**SUPPLIED RECORDS:**
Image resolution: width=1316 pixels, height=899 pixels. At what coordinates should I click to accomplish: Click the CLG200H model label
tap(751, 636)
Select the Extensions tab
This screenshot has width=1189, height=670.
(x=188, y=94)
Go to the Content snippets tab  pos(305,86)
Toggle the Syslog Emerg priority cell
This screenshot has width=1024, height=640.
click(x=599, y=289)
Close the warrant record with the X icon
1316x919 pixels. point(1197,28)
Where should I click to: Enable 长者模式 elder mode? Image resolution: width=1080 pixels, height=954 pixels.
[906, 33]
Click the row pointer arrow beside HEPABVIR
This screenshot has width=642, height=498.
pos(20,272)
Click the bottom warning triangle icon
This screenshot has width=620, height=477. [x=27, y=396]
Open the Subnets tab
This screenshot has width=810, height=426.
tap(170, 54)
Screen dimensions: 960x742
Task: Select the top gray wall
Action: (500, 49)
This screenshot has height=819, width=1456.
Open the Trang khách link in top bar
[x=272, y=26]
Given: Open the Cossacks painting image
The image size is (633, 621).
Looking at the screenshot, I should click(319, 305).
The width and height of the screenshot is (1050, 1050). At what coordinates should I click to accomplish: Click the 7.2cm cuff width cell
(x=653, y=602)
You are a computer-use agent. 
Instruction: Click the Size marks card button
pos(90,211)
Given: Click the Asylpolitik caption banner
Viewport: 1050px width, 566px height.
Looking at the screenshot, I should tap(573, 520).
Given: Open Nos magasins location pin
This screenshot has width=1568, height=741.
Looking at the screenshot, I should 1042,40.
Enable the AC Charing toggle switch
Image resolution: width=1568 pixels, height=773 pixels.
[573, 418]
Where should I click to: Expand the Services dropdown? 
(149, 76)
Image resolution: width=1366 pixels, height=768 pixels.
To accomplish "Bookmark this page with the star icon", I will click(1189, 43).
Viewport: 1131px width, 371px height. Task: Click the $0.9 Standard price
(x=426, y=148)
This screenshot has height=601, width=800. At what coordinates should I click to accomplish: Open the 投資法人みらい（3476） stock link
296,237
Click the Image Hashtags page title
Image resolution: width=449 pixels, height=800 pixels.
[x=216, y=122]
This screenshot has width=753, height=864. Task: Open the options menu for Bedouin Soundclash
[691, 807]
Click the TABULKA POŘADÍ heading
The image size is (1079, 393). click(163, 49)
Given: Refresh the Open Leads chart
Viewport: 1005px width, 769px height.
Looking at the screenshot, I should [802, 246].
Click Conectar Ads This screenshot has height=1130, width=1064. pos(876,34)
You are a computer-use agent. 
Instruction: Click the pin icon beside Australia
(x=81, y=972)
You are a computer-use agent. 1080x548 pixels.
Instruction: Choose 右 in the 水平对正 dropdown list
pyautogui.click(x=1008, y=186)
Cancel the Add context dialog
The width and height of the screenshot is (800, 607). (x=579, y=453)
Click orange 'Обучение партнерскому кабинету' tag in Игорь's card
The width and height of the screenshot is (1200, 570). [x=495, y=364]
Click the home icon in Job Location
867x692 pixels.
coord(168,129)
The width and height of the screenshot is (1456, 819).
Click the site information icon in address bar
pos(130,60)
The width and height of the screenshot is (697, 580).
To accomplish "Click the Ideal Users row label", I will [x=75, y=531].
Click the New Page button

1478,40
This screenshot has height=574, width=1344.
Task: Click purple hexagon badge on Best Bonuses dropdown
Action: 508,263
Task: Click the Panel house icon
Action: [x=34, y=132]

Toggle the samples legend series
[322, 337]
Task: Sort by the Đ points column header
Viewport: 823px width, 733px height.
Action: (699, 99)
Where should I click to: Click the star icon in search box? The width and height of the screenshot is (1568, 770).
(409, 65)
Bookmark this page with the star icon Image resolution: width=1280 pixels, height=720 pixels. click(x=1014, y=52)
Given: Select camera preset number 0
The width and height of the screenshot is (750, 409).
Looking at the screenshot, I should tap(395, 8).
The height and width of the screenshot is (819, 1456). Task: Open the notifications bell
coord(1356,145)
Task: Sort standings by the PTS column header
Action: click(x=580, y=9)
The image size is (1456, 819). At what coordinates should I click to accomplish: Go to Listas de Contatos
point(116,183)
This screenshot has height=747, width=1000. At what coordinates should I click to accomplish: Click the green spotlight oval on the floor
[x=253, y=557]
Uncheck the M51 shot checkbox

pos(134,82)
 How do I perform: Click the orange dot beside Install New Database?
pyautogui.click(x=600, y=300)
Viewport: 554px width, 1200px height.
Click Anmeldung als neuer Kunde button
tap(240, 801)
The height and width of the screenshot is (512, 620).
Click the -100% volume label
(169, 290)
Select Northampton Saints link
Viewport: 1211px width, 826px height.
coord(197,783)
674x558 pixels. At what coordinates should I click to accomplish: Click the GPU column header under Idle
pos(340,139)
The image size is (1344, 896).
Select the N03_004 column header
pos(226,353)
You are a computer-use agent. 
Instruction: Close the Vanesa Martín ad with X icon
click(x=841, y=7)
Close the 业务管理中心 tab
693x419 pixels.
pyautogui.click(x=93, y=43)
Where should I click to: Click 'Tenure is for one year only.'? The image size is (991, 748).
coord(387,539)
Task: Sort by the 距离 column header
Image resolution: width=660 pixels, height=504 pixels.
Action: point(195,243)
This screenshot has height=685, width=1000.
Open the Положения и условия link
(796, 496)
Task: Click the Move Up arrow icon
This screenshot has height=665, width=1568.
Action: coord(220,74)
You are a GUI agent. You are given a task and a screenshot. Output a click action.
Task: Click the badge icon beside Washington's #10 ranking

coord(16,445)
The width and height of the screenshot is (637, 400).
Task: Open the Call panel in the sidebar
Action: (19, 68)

**WHAT YOU NEED TO DO:** Can you set down, with nothing changed, the part of the records that opens with the line containing "This screenshot has height=601, width=800." and closes with the line containing "will [x=75, y=531]."?

**RESULT OF THE EXERCISE:**
This screenshot has height=601, width=800. At what coordinates should I click to accomplish: Open the 投資法人みらい（3476） stock link
296,237
Click the Image Hashtags page title
Image resolution: width=449 pixels, height=800 pixels.
[x=216, y=122]
This screenshot has width=753, height=864. Task: Open the options menu for Bedouin Soundclash
[691, 807]
Click the TABULKA POŘADÍ heading
The image size is (1079, 393). click(163, 49)
Given: Refresh the Open Leads chart
Viewport: 1005px width, 769px height.
Looking at the screenshot, I should [802, 246].
Click Conectar Ads This screenshot has height=1130, width=1064. pos(876,34)
You are a computer-use agent. 
Instruction: Click the pin icon beside Australia
(x=81, y=972)
You are a computer-use agent. 1080x548 pixels.
Instruction: Choose 右 in the 水平对正 dropdown list
pyautogui.click(x=1008, y=186)
Cancel the Add context dialog
The width and height of the screenshot is (800, 607). (x=579, y=453)
Click orange 'Обучение партнерскому кабинету' tag in Игорь's card
The width and height of the screenshot is (1200, 570). [x=495, y=364]
Click the home icon in Job Location
867x692 pixels.
coord(168,129)
The width and height of the screenshot is (1456, 819).
Click the site information icon in address bar
pos(130,60)
The width and height of the screenshot is (697, 580).
To accomplish "Click the Ideal Users row label", I will [x=75, y=531].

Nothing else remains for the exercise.